Protein Folding I and II Flashcards
What type of interaction is a major factor in the folding stability of proteins?
Hydrophobic
H bonds are stronger or weaker than covalent bonds?
Weaker, but longer than covalent
Why are hydrogen bonds important for folding stabiltiy rather than covalent or disulfide bridges?
Hydrogen bonds provides stability and flexibility. Covalent bonds are too strong to bend as well as di sulfide bridges, they would break.
What is the hydrophobic effect?
Hydrophobic amino acids will be in the sequence will be found in the center of the structure to escape the hydrophillic environment.
Which secondary structure is more flexible?
Alpha helices are more flexible than beta sheets. They are enriched with hydrogen bonds which give it flexiblity and save space. Beta sheets are less flexible and mostly a parallel structure. Both provide stability.
What bonds stabilize alpha helices?
Hydrogen bonds between the NH and C=O groups
What form are alpha helices in proteins mostly found in?
Right handed more energetically favorable
Describe the superhelix alpha helical coiled coil.
Provides proteins with long fibers and serves a structural role such as alpha keratin, collagen cytoskeleton, or muscle proteins. Also involved in biological functions such as gene regulation. **Region of 300 aa with heptad repeats
Describe the Folding Funnel.
Rapid formation of secondary structures occurs with high energy. Then formation of domains through cooperative aggregation occurs. Next formation of assembled domains (molten globule). Then adjustment of conformation occurs and finally left with a rigid structure
What is the repeating motif in calmodulin?
Calcium binding sites
What is calmodulin?
Calcium sensor with four similar subunits in one polypeptide chain.
Context dependent folding??
??
What is the molten globule state?
an intermediate conformational state between a native and unfolded protein.
What are five characteristics of molten globule state?
- Presence of native like content in secondary structure
- Absence of specific tertiary structures due to compact AA
- Compactness in shape of the protein radius is 10-30% large
- Presence of loosely packed hydrophobic core exposure to the hydrophillic solvent
- Not specific and occurs in early stages of folding
What stabilizes the molten globule state?
Nonspecific hydrophobic interactions
What is the Chou-Fasman method?
A way to predict the secondary structures in proteins.

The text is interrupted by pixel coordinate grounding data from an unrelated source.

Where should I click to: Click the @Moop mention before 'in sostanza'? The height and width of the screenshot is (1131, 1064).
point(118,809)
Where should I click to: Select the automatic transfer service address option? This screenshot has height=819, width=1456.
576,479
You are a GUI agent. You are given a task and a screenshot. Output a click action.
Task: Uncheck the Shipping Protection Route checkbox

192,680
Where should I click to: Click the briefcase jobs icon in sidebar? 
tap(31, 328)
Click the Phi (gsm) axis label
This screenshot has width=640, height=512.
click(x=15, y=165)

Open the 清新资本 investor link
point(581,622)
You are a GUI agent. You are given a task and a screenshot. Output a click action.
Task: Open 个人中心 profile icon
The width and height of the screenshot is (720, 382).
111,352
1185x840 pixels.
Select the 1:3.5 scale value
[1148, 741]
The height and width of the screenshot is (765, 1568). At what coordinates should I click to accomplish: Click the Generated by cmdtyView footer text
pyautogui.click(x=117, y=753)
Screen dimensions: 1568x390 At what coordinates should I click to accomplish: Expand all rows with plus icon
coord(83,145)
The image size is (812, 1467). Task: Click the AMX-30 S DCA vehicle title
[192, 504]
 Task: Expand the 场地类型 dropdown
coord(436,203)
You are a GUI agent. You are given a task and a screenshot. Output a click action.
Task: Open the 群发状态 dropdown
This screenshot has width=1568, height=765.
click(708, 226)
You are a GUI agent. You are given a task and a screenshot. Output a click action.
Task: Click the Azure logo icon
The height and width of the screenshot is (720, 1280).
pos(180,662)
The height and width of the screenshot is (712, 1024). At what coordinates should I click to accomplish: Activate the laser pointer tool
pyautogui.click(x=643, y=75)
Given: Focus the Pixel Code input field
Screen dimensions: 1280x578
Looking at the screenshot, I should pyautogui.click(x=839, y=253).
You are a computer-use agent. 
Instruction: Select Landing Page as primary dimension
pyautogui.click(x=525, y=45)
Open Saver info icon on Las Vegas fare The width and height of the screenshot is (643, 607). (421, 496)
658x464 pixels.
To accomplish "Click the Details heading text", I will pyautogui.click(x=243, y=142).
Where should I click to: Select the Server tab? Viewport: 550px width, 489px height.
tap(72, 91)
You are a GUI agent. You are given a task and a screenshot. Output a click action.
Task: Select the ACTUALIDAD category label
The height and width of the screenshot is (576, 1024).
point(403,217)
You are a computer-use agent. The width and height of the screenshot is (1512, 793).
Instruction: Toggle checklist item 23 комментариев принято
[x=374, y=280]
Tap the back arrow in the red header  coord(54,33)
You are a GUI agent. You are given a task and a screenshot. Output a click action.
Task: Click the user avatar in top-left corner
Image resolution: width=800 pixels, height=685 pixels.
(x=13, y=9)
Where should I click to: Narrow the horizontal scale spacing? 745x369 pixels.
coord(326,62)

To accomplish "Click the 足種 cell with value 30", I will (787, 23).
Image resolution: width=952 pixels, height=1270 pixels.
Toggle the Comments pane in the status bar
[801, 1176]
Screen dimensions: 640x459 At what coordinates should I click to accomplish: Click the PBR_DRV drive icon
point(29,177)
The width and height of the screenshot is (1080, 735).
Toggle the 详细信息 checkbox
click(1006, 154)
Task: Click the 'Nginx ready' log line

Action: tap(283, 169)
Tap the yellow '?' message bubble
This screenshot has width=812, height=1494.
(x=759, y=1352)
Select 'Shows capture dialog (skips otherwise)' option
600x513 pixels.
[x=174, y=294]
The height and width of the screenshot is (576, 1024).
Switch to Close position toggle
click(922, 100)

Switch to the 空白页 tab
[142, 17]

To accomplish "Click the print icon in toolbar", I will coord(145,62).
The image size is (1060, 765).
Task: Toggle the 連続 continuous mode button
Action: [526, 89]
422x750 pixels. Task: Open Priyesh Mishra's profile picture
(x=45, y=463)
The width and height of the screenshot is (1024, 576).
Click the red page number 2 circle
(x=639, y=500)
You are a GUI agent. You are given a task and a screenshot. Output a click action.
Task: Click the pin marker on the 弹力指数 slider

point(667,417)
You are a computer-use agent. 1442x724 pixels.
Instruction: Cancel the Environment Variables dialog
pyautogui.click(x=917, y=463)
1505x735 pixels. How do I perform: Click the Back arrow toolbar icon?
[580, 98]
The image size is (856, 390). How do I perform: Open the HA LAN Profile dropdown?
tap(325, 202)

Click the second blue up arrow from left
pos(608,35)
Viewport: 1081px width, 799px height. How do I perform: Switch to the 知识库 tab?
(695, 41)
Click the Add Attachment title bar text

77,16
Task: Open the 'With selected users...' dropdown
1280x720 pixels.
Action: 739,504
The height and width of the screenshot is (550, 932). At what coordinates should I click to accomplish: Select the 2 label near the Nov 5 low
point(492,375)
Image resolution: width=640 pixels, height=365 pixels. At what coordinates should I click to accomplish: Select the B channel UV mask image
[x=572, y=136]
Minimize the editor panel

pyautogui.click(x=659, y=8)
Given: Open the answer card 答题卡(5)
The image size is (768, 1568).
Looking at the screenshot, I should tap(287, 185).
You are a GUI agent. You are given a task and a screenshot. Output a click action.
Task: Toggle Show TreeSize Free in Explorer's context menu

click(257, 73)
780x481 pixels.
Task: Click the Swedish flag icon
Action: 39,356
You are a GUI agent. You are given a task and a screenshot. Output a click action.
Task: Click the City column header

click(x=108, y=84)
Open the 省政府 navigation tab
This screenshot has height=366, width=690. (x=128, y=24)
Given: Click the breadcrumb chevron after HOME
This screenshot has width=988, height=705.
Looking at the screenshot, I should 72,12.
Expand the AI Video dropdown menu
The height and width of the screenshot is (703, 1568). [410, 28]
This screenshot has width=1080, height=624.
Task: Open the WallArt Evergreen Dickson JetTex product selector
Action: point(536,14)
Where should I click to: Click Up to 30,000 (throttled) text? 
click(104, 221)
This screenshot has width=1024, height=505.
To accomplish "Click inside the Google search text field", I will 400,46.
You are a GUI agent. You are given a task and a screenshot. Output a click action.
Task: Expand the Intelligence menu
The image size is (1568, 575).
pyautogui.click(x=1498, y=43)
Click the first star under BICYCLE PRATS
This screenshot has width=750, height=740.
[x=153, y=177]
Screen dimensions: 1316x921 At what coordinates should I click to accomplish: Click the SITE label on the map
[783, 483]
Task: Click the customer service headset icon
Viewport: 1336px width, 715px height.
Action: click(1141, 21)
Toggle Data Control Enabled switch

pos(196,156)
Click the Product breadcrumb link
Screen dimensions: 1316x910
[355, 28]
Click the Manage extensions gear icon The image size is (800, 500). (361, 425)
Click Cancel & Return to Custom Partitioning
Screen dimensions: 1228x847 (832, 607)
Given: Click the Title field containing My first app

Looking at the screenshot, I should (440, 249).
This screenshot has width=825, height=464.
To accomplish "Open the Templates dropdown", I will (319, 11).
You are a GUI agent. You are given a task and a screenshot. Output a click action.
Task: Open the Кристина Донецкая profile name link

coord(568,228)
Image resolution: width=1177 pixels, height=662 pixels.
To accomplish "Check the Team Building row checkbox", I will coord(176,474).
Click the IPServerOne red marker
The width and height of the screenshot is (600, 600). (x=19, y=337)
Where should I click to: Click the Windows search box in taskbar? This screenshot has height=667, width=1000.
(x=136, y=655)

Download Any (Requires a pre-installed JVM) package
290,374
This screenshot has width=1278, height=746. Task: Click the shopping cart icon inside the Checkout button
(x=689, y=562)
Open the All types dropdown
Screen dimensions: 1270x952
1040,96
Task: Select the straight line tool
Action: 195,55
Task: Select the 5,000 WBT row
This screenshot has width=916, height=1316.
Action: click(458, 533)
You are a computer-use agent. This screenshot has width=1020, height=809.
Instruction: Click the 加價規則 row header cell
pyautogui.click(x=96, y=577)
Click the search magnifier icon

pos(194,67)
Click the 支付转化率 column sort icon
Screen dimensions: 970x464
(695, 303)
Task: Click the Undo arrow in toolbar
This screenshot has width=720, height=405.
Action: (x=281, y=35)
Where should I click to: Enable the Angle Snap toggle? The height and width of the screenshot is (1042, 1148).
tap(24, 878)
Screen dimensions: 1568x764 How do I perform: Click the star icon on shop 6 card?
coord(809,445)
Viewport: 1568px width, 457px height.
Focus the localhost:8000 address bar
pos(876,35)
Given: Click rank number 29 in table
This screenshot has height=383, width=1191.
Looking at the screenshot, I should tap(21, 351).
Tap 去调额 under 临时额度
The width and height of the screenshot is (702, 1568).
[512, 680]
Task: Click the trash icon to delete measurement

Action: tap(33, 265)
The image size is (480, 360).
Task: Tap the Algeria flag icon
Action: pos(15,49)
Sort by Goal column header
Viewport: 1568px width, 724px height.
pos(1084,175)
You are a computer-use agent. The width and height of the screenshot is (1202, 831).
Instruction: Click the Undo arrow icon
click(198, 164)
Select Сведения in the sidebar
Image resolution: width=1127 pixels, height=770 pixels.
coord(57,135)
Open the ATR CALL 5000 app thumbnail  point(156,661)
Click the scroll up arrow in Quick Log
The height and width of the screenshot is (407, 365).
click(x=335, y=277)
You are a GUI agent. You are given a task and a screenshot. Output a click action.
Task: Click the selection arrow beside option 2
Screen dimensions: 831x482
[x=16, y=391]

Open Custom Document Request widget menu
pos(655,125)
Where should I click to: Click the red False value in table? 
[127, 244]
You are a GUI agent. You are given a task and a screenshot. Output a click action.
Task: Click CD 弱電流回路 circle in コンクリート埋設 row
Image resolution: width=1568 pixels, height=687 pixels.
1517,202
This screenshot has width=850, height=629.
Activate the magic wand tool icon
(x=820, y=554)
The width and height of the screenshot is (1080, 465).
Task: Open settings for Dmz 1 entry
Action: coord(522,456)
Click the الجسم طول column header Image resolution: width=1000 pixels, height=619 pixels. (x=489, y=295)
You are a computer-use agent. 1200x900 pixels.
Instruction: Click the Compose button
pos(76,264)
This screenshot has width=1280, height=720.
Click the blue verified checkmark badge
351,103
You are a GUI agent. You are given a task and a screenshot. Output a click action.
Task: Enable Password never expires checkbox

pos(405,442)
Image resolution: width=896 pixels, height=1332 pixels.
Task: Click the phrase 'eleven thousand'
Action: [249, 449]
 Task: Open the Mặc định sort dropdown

F= aa in alpha helix/ all aa
P= f/ all aa
P= propensity/ natural inclination
What is a PDI?
Protein disulfide isomerase, which re arranges the polypeptide’s non native disulfide bonds
What chaperones are responsible for reversing misfolds, newly synthesized proteins, unfolding and refolding trafficked proteins?
HSP 70 and 40
Can a protien be unfolded or folded half way?
No, it is all or none
What conditions can denature proteins?
- Heat
- pH
- agitation
- Detergents (SDS)
- Chaotropic agents such as urea and guanidine hydrochloride
- Organic solvents such as TCA
What is circular dichroism used for?
To study the conformation of proteins in a solution. It uses absorption of right and left hand circularly polarized light from the molecular asymmetry with a chromophore group.
What are the two major classes of chaperones?
- Heat shock proteins:
- HSP70 which directs substrates for unfolding refolding disaggregation or degradation
- Hsp90 which integrates signaling functions at late stage folding
- Chaperonins: folding container
- Hsp60
- Hsp10
Describe the mechanism for chaperonins.
An unfolded pp enters cylinder and a cap attaches causing cylinder to change shape and create a hydrophillic environment. This helps the protiein fold correctly and then the cap comes off and releases the protein.
What is the proteasome?
Protein degradation machinery it digests ubiquinated proteins.
Isopeptidase, part of the 19s, cleaves of ubiquitin and directs the protein into the 20s catalytic core.